___ Data section ___

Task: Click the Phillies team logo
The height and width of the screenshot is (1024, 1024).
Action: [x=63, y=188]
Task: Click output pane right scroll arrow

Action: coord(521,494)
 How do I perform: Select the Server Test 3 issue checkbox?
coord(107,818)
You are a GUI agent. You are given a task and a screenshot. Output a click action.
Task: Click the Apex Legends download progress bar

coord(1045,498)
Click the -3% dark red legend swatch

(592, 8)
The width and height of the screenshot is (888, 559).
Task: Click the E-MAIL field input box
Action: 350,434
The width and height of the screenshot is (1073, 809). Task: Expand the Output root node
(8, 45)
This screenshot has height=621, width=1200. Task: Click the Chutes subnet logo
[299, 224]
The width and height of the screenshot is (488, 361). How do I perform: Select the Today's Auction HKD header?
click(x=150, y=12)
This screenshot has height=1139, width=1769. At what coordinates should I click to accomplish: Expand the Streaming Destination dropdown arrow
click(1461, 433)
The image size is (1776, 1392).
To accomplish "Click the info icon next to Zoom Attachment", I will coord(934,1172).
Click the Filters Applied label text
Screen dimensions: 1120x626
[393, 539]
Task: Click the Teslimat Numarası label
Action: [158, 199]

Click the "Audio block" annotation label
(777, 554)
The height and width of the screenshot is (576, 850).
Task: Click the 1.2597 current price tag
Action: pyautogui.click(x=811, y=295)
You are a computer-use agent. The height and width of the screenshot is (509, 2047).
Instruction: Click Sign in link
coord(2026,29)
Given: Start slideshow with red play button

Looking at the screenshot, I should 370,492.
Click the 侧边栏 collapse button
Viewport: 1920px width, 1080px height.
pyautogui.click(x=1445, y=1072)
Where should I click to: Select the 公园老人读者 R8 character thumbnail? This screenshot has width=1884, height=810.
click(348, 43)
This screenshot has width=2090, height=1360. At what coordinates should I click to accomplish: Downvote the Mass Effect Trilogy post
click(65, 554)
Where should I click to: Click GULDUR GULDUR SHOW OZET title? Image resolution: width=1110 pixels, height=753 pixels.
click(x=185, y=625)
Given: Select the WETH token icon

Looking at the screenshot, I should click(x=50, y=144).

___

Instruction:
Please put every line of the records above into a Markdown table with two columns, Row and Line, numbering the rows and leaving out blank lines.

Task result:
| Row | Line |
|---|---|
| 1 | Task: Click the Phillies team logo |
| 2 | The height and width of the screenshot is (1024, 1024). |
| 3 | Action: [x=63, y=188] |
| 4 | Task: Click output pane right scroll arrow |
| 5 | Action: coord(521,494) |
| 6 |  How do I perform: Select the Server Test 3 issue checkbox? |
| 7 | coord(107,818) |
| 8 | You are a GUI agent. You are given a task and a screenshot. Output a click action. |
| 9 | Task: Click the Apex Legends download progress bar |
| 10 | coord(1045,498) |
| 11 | Click the -3% dark red legend swatch |
| 12 | (592, 8) |
| 13 | The width and height of the screenshot is (888, 559). |
| 14 | Task: Click the E-MAIL field input box |
| 15 | Action: 350,434 |
| 16 | The width and height of the screenshot is (1073, 809). Task: Expand the Output root node |
| 17 | (8, 45) |
| 18 | This screenshot has height=621, width=1200. Task: Click the Chutes subnet logo |
| 19 | [299, 224] |
| 20 | The width and height of the screenshot is (488, 361). How do I perform: Select the Today's Auction HKD header? |
| 21 | click(x=150, y=12) |
| 22 | This screenshot has height=1139, width=1769. At what coordinates should I click to accomplish: Expand the Streaming Destination dropdown arrow |
| 23 | click(1461, 433) |
| 24 | The image size is (1776, 1392). |
| 25 | To accomplish "Click the info icon next to Zoom Attachment", I will coord(934,1172). |
| 26 | Click the Filters Applied label text |
| 27 | Screen dimensions: 1120x626 |
| 28 | [393, 539] |
| 29 | Task: Click the Teslimat Numarası label |
| 30 | Action: [158, 199] |
| 31 | Click the "Audio block" annotation label |
| 32 | (777, 554) |
| 33 | The height and width of the screenshot is (576, 850). |
| 34 | Task: Click the 1.2597 current price tag |
| 35 | Action: pyautogui.click(x=811, y=295) |
| 36 | You are a computer-use agent. The height and width of the screenshot is (509, 2047). |
| 37 | Instruction: Click Sign in link |
| 38 | coord(2026,29) |
| 39 | Given: Start slideshow with red play button |
| 40 | Looking at the screenshot, I should 370,492. |
| 41 | Click the 侧边栏 collapse button |
| 42 | Viewport: 1920px width, 1080px height. |
| 43 | pyautogui.click(x=1445, y=1072) |
| 44 | Where should I click to: Select the 公园老人读者 R8 character thumbnail? This screenshot has width=1884, height=810. |
| 45 | click(348, 43) |
| 46 | This screenshot has width=2090, height=1360. At what coordinates should I click to accomplish: Downvote the Mass Effect Trilogy post |
| 47 | click(65, 554) |
| 48 | Where should I click to: Click GULDUR GULDUR SHOW OZET title? Image resolution: width=1110 pixels, height=753 pixels. |
| 49 | click(x=185, y=625) |
| 50 | Given: Select the WETH token icon |
| 51 | Looking at the screenshot, I should click(x=50, y=144). |